• [What the task asks]
Count how many of the lines below contain the string "click", treating uppercase and lowercase as different, and reply with only that number.

[Stored data]

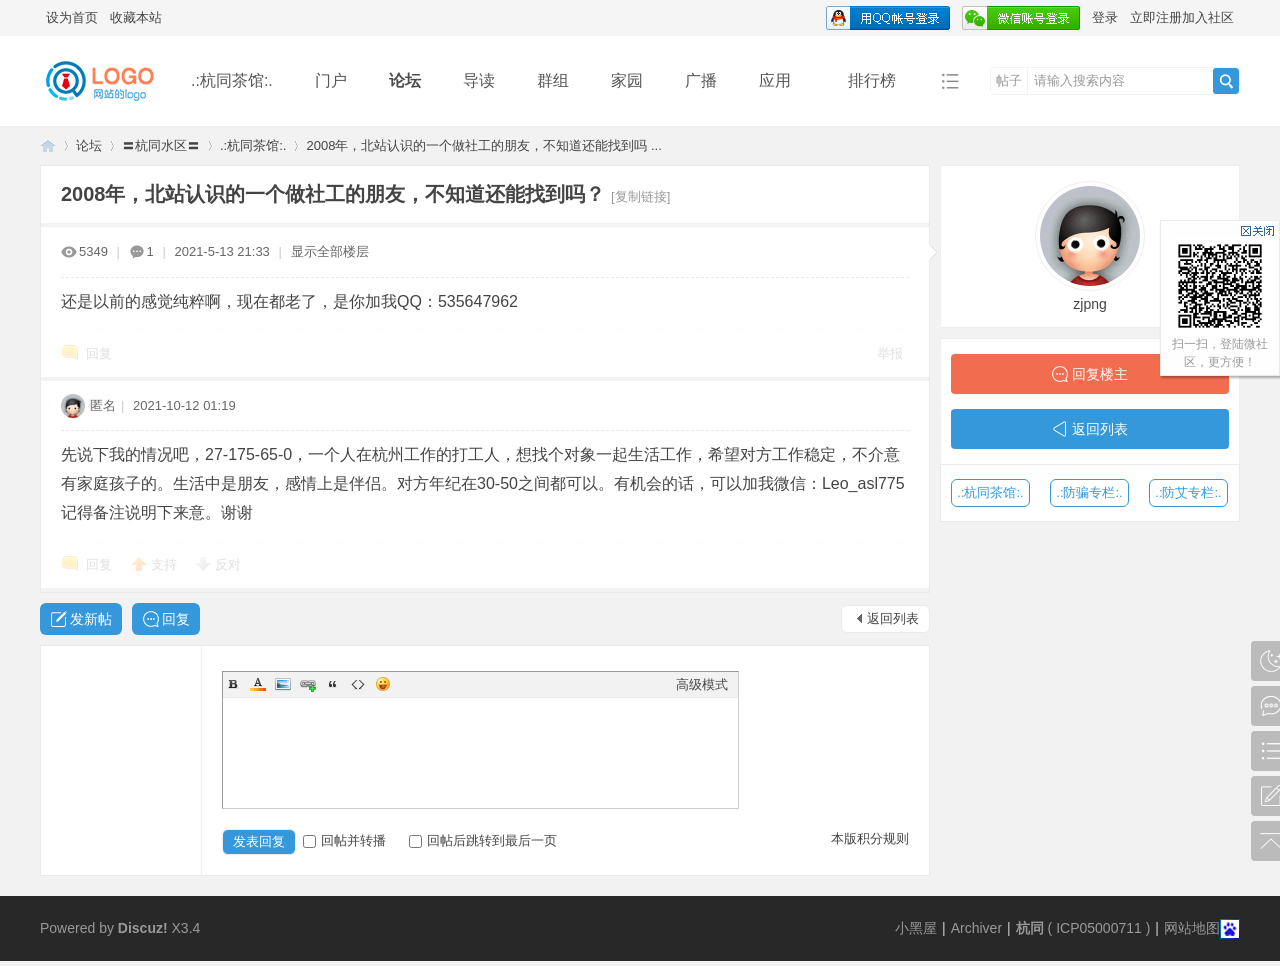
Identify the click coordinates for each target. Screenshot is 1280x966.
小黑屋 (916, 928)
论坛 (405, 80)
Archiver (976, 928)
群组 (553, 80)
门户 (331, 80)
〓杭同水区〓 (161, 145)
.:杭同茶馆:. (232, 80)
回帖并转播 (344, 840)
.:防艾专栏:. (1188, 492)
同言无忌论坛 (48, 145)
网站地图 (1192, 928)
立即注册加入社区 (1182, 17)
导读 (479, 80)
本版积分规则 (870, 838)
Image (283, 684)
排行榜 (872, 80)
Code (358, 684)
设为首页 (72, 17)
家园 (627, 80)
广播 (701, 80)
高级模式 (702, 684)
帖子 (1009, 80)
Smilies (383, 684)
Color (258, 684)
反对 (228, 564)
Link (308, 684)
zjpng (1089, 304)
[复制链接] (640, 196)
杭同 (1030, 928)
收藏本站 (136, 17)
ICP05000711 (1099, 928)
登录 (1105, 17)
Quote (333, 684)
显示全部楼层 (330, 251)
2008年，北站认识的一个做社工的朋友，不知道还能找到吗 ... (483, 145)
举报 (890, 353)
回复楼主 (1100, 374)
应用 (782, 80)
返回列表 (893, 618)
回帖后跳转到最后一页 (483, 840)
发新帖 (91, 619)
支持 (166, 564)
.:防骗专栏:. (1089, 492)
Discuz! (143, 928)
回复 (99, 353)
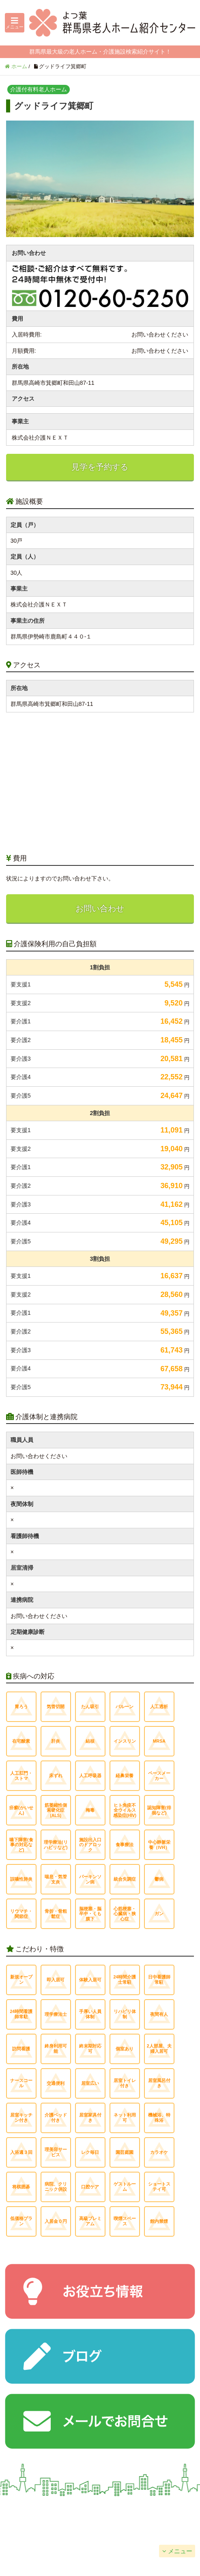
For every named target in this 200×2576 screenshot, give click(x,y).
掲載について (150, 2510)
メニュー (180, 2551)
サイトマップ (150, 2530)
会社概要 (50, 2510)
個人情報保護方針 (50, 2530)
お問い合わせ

• [Output for this task]
2